- [Document excerpt]
▬▬▬▬▬▬▬▬▬▬
The plunger 50 has an associated plunger return spring 62 and a tappet drive member
64 (also identified in Figure 1 as 64a-64f), as is common in a known EUP. The tappet
64 co-operates with a roller 66 which rides over the surface of the cam so as to impart
drive to the tappet 64 and, hence, to the plunger 50 so as to effect a plunger pumping
stroke, during which the plunger 50 is driven inwardly within the bore 54 to reduce
the volume of the pump chamber 52. The plunger return spring 62 serves to drive a
return stroke of the plunger 50, during which the plunger 50 is urged outwardly from
the bore 54, increasing the volume of the pump chamber 52.
[0040] The rail control valve 58 and the non-return valve 56 are housed, adjacent to one
another, within a rail control valve housing 59 located at an upper end of the unit
pump 10a. The rail control valve 58 is operable by means of an electromagnetic actuator
arrangement including an energisable winding 62 and an armature (not identified) coupled
to a rail control valve member 64 so that energisation and de-energisation of the
winding 62 causes movement of the rail control valve member 64 to open and close the
rail control valve 58.
[0041] The pump chamber 52 communicates with an outlet passage 72 defined by a drilling
provided in the unit pump housing 60 which, in turn, communicates with the supply
passage 12a through a high pressure circuit 76 provided in the various housing parts.
The outlet passage 72 also communicates with a rail circuit 74 defined by drillings
in various housing parts, depending on the position of the rail control valve 58.
[0042] The fuel system is capable of providing injection at first and second injectable
pressure levels, depending upon the operating state of the rail control valve 58.
In a first mode of operation, the system operates in a common rail-type mode in which
plunger movement has minimal or no effect on the pressure level in the pump chamber
52 due to the rail control valve 58 being open, and fuel at the first, moderate rail
pressure, which is stored in the second rail 20, is delivered to the injector 14a.
In a second mode of operation the system operates in an EUP-type mode in which plunger
movement increases the pressure level to a second higher level, due to the rail control
valve 58 being closed, and fuel at this higher level is delivered to the injector
14a.
[0043] To clarify, when the rail control valve 58 is opened, the pump chamber 52 of the
unit pump 10a communicates with the second rail 20 through the rail circuit 74 and
also with the supply passage 12a. When the rail control valve 58 is closed the communication
path (i.e. the rail circuit 74) between the pump chamber 52 and the second rail 20
is broken, and instead the pump chamber 52 communicates only with the supply passage
12a (through the high pressure circuit 76). Actuation and de-actuation of the rail
control valve 58 is controlled by means of control signals supplied by the ECU. The
operating state of the nozzle control valve 36 determines whether injection takes
place and, thus, provides a control means for the timing of commencement and termination
of injection.
▬▬▬▬▬▬▬▬▬▬
(Word and element location data)

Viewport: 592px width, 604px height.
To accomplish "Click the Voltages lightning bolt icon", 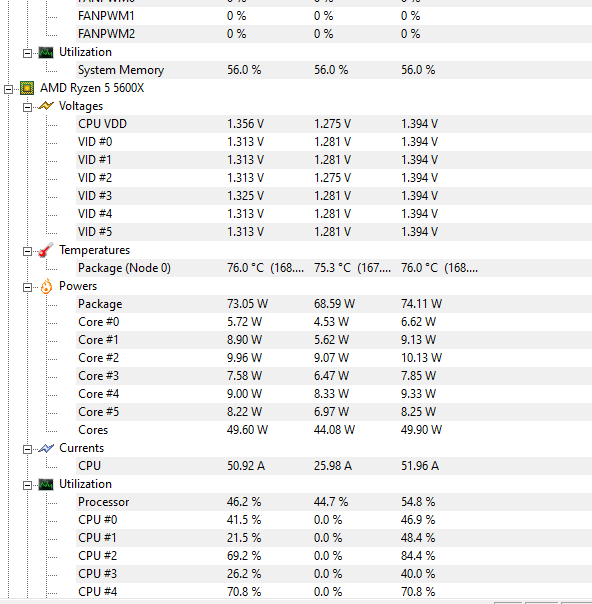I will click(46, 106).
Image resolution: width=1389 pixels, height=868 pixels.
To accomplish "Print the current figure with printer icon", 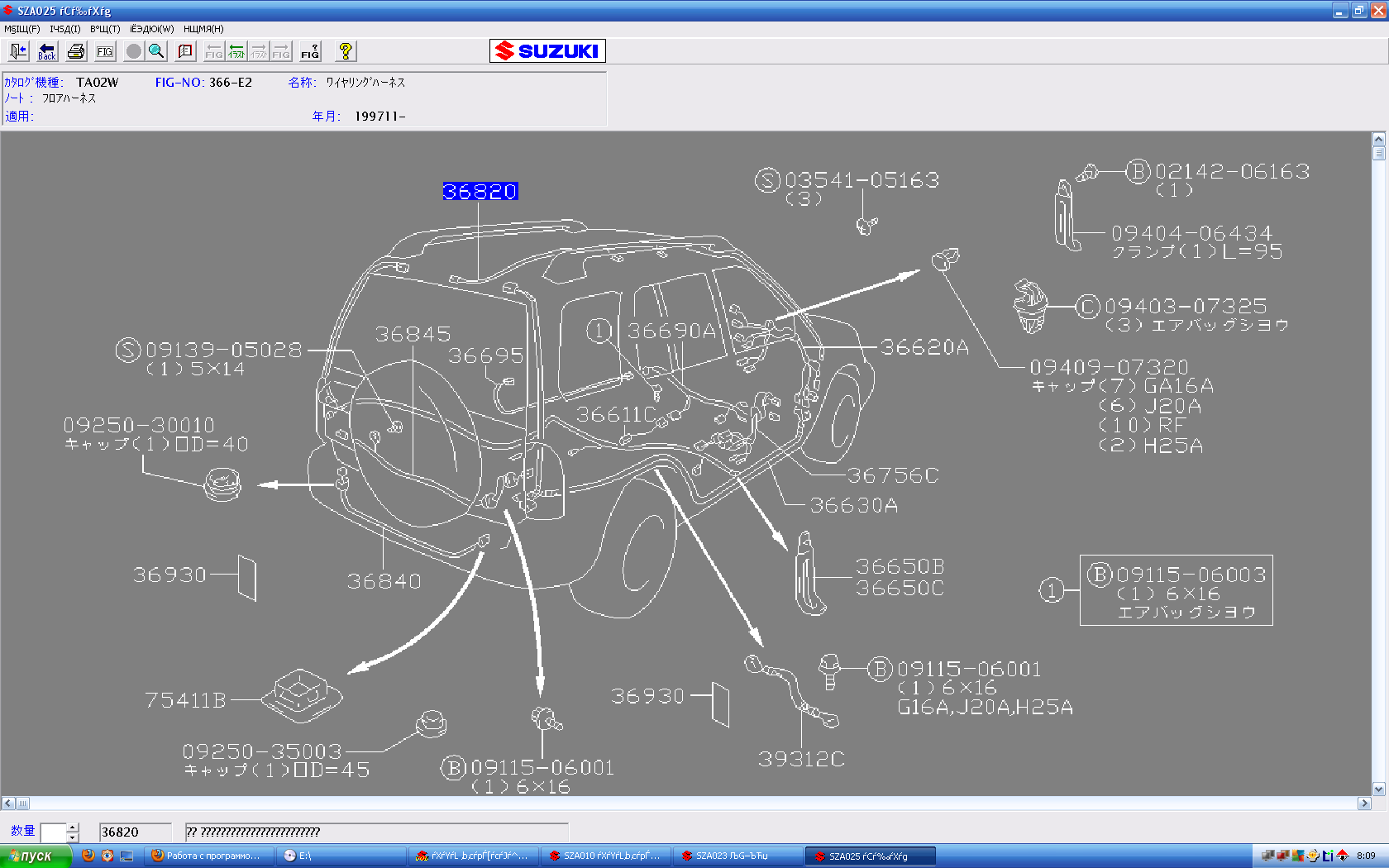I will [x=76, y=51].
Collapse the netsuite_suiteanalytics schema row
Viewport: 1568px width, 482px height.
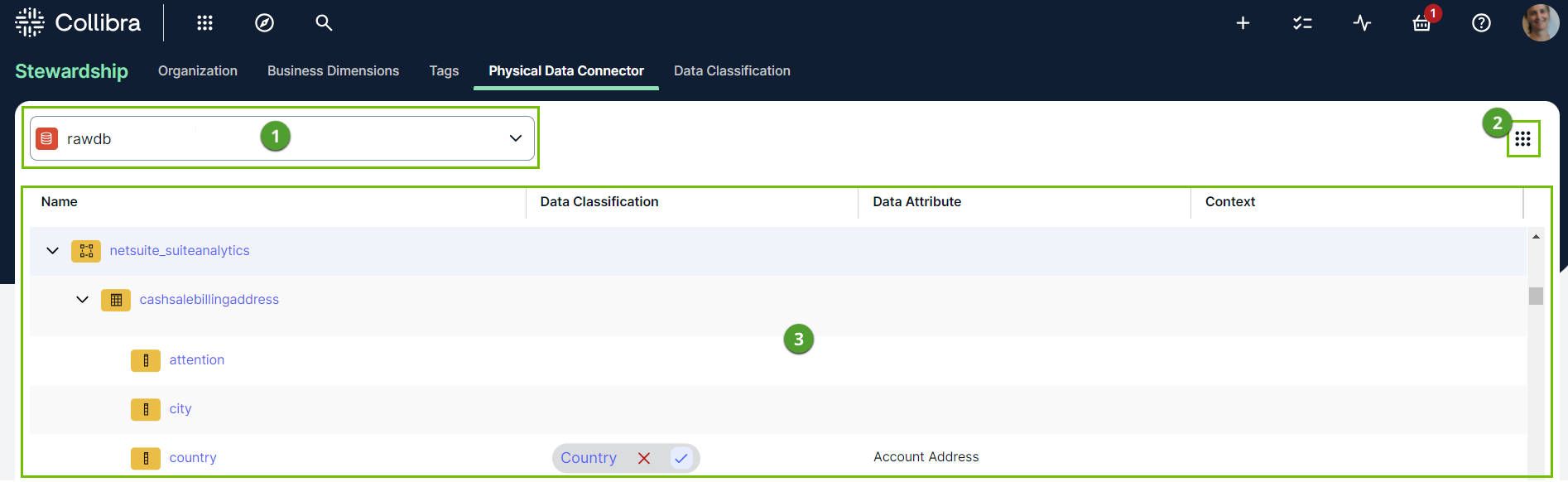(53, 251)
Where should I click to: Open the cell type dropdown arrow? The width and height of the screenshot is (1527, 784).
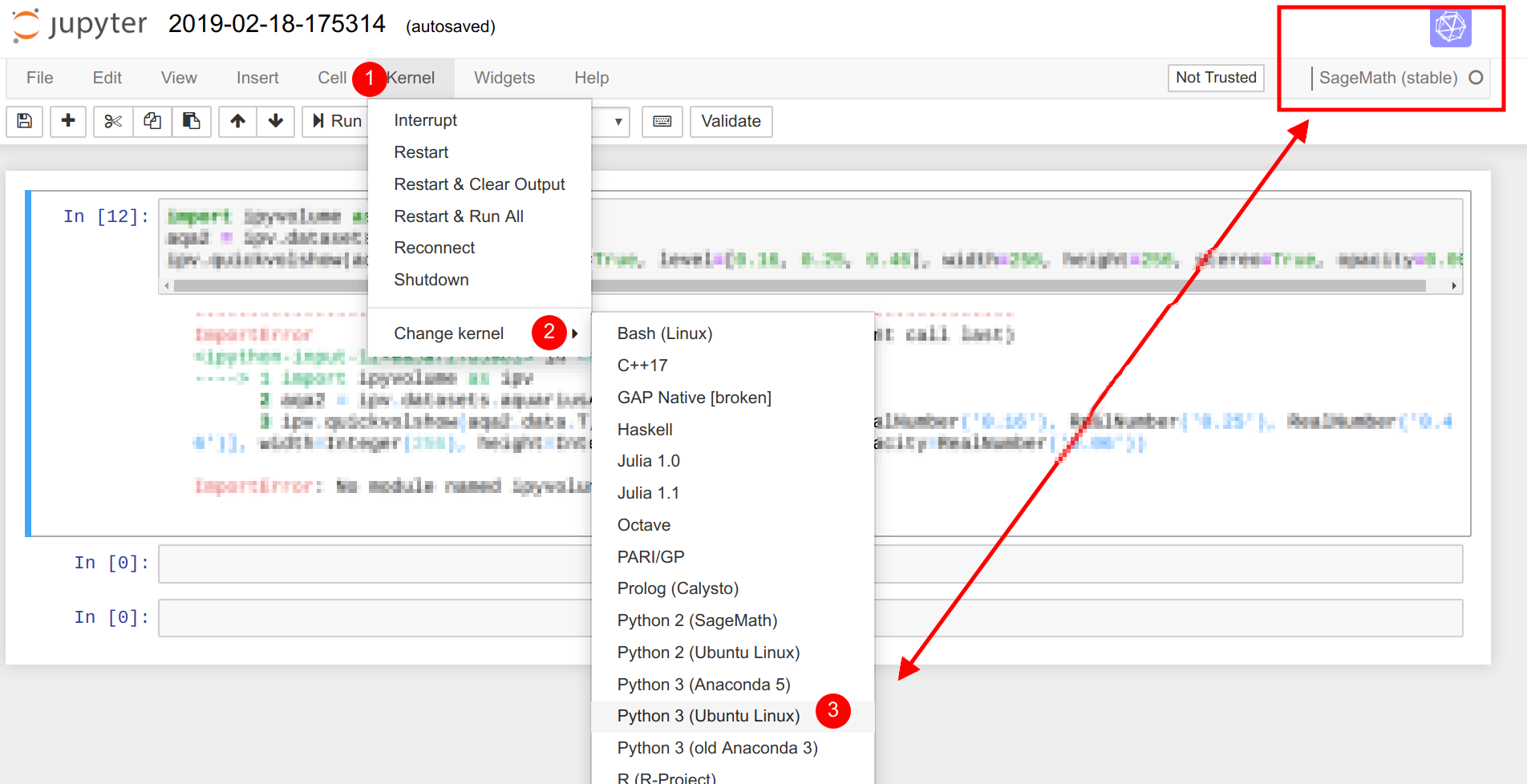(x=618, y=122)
▬▬▬▬▬▬▬▬▬▬
- [To be done] In the fuel pump excerpt, where is the rail control valve housing 59 located? These records have no connection to the fuel pump excerpt.

- [Exercise answer] At an upper end of the unit pump 10a.